Why the Disciples Did Not Fast

In Matthew 9:14-15, Christ explained the great purpose of denying your body food and drink: “Then came to Him the disciples of John, saying, Why do we and the Pharisees fast often, but Your disciples fast not? And Jesus said unto them, Can the children of the bride chamber mourn, as long as the Bridegroom is with them? But the days will come, when the Bridegroom shall be taken from them, and then shall they fast.”

Christ was God in the flesh. He was right here! His disciples had close, daily contact with Him. They could ask Him questions at any time. And Christ was right there, teaching, helping and encouraging them. The disciples could touch and even hug Christ—how much closer could they have been? Thus, there was no need for them to fast.

But when Christ returned to the Father’s right hand in heaven, fasting became necessary. It was not as easy for the disciples to stay tuned into Christ’s thinking or to see His will in their lives. They remembered Christ’s earlier admonition to fast, and by so doing, they were able to maintain and grow beyond the level of spiritual understanding that they achieved while Jesus was on earth.

And so we must fast today. Just as we are commanded to fast on the Day of Atonement, we need to fast often (II Cor. 11:27), to stay in harmony—“at-one-ment”—with God and Christ.

Even Ahab Fasted

The life of a Christian is one of overcoming. It is a life of tests and trials. Human “steam” cannot get you through them. You need God’s help and strength, which fasting can bring. Here are some examples from the pages of the Bible.

The prophet Elijah had spent many years witnessing to King Ahab and the kingdom of Israel. Ahab was an evil, wicked ruler, of whom God said, “But there was none like unto Ahab, which did sell himself to work wickedness in the sight of the LORD…” (I Kgs. 21:25).
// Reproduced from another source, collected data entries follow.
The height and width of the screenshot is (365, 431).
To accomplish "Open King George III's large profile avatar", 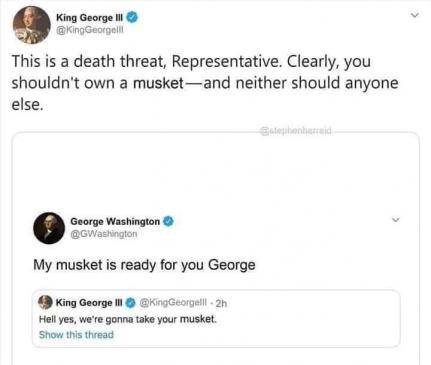I will (x=31, y=25).
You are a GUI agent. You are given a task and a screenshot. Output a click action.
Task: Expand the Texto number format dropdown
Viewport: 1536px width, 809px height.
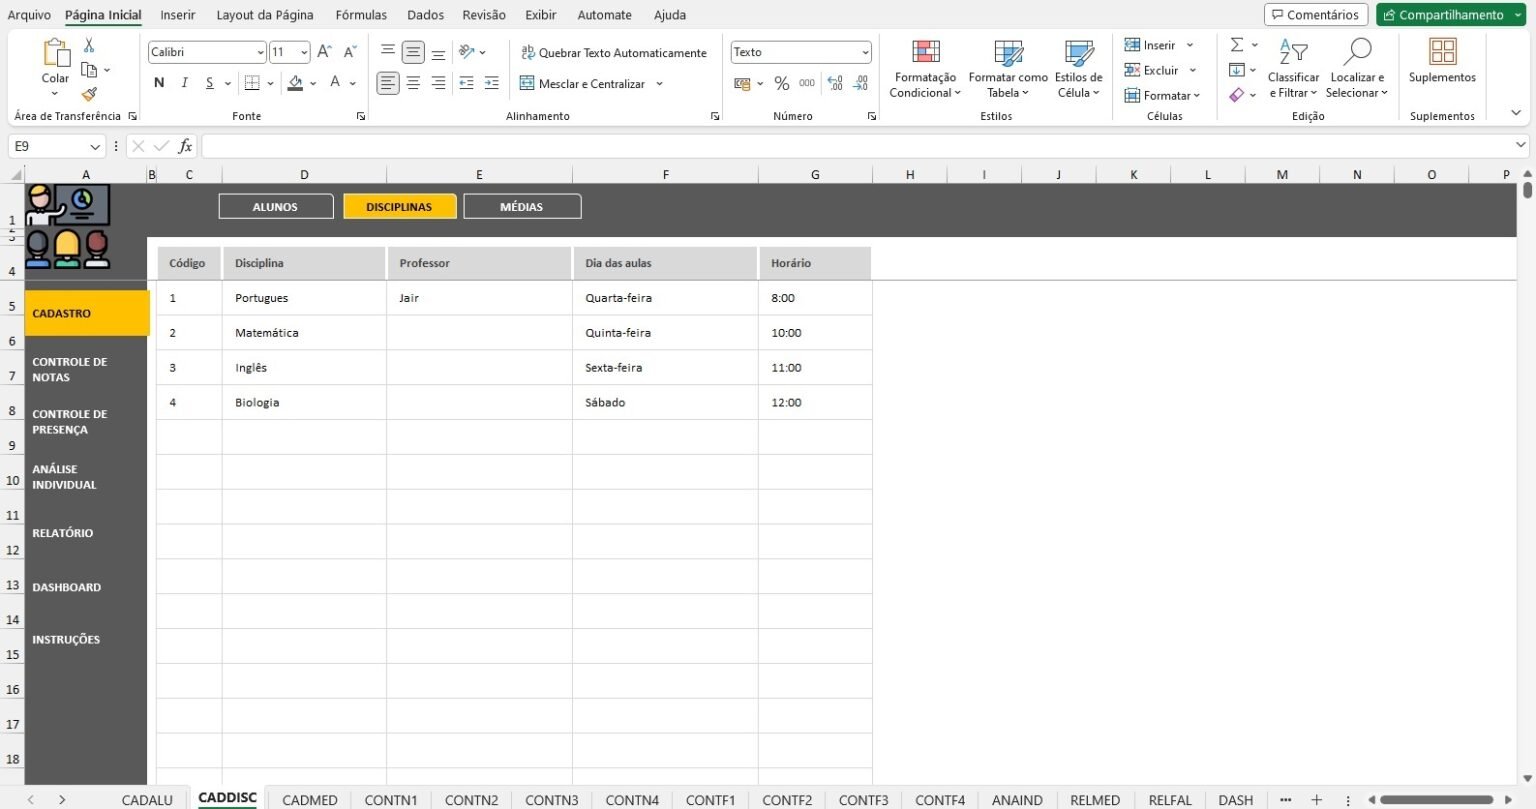point(865,52)
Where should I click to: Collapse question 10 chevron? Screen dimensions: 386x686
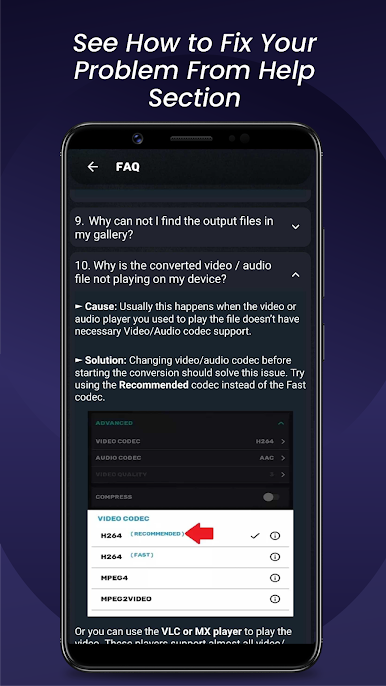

Elijah gave him a final warning about what would happen to him and his relatives (I Kgs 21:20-24). This warning produced results: “…he [Ahab] rent [tore] his clothes, and put sackcloth upon his flesh, and fasted, and lay in sackcloth, and went softly [mourned]” (I Kgs 21:27).

What was God’s reaction? “See you how Ahab humbles himself before Me? Because he humbles himself before Me, I will not bring the evil in his days…” (I Kgs 21:29).

A sincere, repentant attitude, humbling yourself before God, and fasting bring results. If God had mercy on wicked Ahab, how much more will He hear the prayers of His Spirit-begotten children and help them when they fast in times of need?